Non correva, ciondolava in un dormiveglia di 90 minuti, quasi sotto ipnosi. Aveva un’andatura caracollante, da finto pigro, da chi è distratto da troppe cose per concentrarsi sulla partita. Il dribbling - da fermo - irridente e beffardo, le parabole lunari dei suoi lanci. Non era un atleta, non nel senso che intendiamo oggi. Scansava la fatica, si rifugiava spesso nell’ombra di certi pomeriggi al neon, tipici di quella Milano anni 60, con i Beatles che si esibiscono al Vigorelli e Cochi e Renato che debuttano al Derby, nella bolla di una città che sta vivendo il miracolo italiano, ma per davvero. Con l’Inter vinse tutto quello che si poteva vincere: 4 scudetti, 2 Coppe dei Campioni e 2 Coppe Intercontinentali, tutta una vita in nerazzurro - dal 1957 al 1973, sedici anni, 502 partite e 94 gol ufficiali - per poi chiudere con il biennio al Genoa. Fu anche allenatore alla Periferia dell’Impero (Lecce, Catanzaro, Mantova, Barletta), poi nelle giovanili del Napoli e dell’Inter e - per qualche mese - anche in prima squadra, quando - stagione 1985-86 - Ernesto Pellegrini lo chiamò al posto di Ilario Castagner. Solo 23 partite (con 4 gol) in nazionale, in un decennio (1961-1971) segnato da una generazione d’oro, quella di Mazzola e Rivera, di Riva e Bulgarelli. Rimase sempre ai margini dei grandi eventi internazionali degli azzurri, tormentato fu il suo rapporto con i ct di allora, da Fabbri a Valcareggi. Gianni Brera lo chiamava "Mandrake", ma soprattutto "Matto Birago", per una antica leggenda lombarda della matta Biraga rinchiusa nella rocca di Abbiategrasso dai Gonzaga. Brera scrisse anche il celebre slogan: "Corso, participio passato di correre". Eppure: migliaia di interisti andavano a San Siro per vedere Corso, ballerino di prima fila, Divino per acclamazione, dispensatore di felicità assortite. Si racconta che anche Pelè l’avrebbe voluto con sé, nel Santos.

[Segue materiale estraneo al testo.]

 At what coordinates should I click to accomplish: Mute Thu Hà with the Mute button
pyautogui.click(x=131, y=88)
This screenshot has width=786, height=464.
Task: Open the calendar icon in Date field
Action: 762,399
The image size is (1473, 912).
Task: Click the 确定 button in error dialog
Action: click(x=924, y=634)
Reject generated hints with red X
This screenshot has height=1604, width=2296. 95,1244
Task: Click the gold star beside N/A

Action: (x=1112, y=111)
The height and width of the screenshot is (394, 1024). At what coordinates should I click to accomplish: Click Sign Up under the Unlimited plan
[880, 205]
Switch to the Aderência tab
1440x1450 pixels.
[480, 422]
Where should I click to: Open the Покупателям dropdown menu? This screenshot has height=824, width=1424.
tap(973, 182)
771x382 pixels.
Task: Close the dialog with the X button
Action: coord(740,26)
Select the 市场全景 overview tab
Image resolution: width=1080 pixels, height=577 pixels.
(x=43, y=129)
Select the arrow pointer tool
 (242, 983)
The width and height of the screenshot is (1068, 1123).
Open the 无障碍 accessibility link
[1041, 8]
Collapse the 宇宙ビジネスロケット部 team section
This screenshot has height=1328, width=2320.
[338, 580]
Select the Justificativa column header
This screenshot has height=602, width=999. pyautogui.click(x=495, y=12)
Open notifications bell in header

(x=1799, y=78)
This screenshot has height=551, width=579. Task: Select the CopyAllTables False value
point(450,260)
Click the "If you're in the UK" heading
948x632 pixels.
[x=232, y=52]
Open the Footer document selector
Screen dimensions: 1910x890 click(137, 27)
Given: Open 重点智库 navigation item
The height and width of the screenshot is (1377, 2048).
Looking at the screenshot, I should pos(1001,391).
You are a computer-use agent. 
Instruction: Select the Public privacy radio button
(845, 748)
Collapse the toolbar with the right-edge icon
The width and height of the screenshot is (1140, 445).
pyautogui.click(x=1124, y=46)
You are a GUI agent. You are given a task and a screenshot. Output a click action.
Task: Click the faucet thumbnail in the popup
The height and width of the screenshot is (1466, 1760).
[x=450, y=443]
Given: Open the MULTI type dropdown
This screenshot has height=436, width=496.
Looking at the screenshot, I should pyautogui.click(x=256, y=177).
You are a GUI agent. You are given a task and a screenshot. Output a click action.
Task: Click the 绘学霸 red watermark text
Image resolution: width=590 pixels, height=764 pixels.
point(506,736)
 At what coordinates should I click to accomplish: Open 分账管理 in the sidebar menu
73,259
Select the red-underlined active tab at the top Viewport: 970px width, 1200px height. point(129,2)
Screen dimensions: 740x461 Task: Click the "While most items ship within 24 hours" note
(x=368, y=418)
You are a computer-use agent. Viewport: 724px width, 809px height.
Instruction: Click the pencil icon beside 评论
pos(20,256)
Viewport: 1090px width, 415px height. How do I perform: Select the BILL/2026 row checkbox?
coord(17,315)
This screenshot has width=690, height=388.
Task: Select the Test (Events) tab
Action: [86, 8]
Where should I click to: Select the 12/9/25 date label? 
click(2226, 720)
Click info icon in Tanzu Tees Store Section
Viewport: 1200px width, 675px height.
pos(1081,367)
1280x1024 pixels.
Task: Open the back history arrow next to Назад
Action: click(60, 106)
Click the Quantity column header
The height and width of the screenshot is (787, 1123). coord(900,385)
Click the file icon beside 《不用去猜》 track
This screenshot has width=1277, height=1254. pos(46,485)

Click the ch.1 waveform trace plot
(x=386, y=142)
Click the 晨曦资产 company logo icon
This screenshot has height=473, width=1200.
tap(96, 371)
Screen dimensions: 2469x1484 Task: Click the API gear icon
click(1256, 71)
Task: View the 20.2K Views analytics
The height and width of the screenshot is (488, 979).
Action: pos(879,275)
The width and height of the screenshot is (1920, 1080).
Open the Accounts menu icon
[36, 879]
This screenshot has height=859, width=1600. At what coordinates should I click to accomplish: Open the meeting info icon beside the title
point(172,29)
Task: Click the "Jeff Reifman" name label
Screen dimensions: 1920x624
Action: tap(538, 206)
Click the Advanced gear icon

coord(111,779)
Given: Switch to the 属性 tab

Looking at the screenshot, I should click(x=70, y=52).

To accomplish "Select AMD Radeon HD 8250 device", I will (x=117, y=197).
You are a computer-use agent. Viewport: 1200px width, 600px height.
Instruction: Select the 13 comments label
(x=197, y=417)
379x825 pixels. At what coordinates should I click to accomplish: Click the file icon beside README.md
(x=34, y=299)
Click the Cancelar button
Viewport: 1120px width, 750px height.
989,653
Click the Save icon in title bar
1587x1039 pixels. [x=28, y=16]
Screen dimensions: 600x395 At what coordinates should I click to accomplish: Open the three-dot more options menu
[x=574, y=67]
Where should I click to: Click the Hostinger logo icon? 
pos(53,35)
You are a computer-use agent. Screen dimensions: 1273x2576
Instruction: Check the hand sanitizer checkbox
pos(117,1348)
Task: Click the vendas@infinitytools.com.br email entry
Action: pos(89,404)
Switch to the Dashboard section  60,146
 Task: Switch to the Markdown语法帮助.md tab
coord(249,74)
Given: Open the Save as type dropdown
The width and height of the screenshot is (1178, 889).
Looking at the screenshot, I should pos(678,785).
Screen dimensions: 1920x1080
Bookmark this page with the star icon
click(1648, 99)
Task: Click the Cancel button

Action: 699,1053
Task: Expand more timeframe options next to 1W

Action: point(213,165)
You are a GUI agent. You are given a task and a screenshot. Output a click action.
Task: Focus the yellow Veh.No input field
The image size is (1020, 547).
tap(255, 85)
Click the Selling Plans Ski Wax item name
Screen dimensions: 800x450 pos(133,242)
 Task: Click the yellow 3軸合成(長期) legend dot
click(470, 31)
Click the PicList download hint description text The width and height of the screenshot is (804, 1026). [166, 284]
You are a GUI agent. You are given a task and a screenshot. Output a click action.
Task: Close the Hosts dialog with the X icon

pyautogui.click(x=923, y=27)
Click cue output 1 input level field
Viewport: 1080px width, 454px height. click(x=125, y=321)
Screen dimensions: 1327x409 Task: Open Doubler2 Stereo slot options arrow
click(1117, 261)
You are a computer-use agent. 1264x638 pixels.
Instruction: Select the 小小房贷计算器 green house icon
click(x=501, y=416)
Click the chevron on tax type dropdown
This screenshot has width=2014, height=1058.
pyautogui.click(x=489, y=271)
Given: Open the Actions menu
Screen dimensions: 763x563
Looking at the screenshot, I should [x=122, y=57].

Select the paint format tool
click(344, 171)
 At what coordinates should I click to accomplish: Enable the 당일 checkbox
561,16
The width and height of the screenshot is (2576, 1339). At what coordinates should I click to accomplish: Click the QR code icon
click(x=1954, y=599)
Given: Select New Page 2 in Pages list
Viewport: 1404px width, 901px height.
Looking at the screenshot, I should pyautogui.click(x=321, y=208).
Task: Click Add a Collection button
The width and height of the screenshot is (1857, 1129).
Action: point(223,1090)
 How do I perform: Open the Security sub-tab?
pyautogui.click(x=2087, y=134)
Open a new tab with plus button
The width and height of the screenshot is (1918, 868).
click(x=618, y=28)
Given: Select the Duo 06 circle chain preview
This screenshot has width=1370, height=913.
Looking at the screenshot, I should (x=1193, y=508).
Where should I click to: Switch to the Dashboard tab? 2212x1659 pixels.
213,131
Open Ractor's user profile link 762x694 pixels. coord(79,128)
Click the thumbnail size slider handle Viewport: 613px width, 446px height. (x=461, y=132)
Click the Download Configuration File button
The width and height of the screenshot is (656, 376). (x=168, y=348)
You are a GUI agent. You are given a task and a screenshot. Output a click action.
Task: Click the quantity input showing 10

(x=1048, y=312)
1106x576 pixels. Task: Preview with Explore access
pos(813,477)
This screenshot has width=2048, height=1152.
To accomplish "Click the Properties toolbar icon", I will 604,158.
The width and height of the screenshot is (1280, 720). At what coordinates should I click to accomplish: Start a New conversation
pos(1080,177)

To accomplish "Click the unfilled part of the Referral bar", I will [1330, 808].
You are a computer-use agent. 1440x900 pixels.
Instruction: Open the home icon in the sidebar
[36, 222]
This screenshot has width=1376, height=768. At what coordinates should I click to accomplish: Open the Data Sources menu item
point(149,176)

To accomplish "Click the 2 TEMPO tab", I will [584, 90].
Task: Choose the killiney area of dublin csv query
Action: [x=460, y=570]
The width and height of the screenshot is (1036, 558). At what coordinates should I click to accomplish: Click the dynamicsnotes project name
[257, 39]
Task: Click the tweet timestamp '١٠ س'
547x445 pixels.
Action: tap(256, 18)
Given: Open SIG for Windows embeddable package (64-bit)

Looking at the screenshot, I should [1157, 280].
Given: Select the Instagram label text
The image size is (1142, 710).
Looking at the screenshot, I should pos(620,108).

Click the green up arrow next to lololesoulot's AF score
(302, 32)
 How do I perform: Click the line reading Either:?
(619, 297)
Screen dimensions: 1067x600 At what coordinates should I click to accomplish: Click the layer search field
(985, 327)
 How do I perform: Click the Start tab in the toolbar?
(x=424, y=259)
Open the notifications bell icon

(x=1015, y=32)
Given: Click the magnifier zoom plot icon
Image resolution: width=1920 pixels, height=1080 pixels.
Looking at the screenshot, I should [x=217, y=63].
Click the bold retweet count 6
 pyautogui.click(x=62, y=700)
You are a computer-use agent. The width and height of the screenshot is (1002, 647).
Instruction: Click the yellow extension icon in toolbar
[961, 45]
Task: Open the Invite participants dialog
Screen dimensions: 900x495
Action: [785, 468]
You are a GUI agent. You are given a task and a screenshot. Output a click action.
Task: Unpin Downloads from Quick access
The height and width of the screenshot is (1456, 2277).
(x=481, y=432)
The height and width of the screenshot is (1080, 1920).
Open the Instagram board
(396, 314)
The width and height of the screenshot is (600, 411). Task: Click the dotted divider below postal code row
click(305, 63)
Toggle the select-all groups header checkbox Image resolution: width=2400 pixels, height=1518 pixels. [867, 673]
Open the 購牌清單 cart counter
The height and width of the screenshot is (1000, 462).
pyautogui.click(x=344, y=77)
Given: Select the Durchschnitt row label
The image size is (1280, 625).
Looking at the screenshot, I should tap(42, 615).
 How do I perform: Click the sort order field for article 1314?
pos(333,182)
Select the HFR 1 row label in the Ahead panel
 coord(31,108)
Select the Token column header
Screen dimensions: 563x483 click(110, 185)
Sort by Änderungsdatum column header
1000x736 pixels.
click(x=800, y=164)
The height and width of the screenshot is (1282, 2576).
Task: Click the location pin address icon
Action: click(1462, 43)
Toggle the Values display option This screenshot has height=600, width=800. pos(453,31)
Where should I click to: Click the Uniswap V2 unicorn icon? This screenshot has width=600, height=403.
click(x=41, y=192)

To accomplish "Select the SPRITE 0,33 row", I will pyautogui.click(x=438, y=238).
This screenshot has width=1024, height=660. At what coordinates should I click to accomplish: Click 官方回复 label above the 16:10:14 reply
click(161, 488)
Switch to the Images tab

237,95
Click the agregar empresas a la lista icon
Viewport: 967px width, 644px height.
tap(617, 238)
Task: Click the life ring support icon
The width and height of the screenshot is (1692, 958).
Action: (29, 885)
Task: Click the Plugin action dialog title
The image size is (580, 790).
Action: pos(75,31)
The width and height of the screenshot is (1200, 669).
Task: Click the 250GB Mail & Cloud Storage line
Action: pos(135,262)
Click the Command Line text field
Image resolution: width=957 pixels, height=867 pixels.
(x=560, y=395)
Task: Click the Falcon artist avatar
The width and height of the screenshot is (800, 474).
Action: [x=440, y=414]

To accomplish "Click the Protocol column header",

Mario Corso era un uomo timido e riservato, di poche parole, con una vocina flebile che arrivava da lontano. Lo sguardo acquoso celava ricordi antichi, di infanzia dignitosa e contadina. Nel dopo-calcio era rimasto il vecchio ragazzo che aveva segnato un’epoca, chiuso nel suo mondo, alla giusta distanza da ogni emozione, da ogni colpo di vento. Come ogni artista, dissimulava la vita. La prendeva di sguincio, come certe sue punizioni che oggi ci appaiono definitive come un addio, nelle celebri traiettorie che innescate dal talento disegnano arcobaleni nel cielo e poi vanno a planare, con la consolazione di aver lasciato un bel ricordo, cioè tutto quello che ci serve.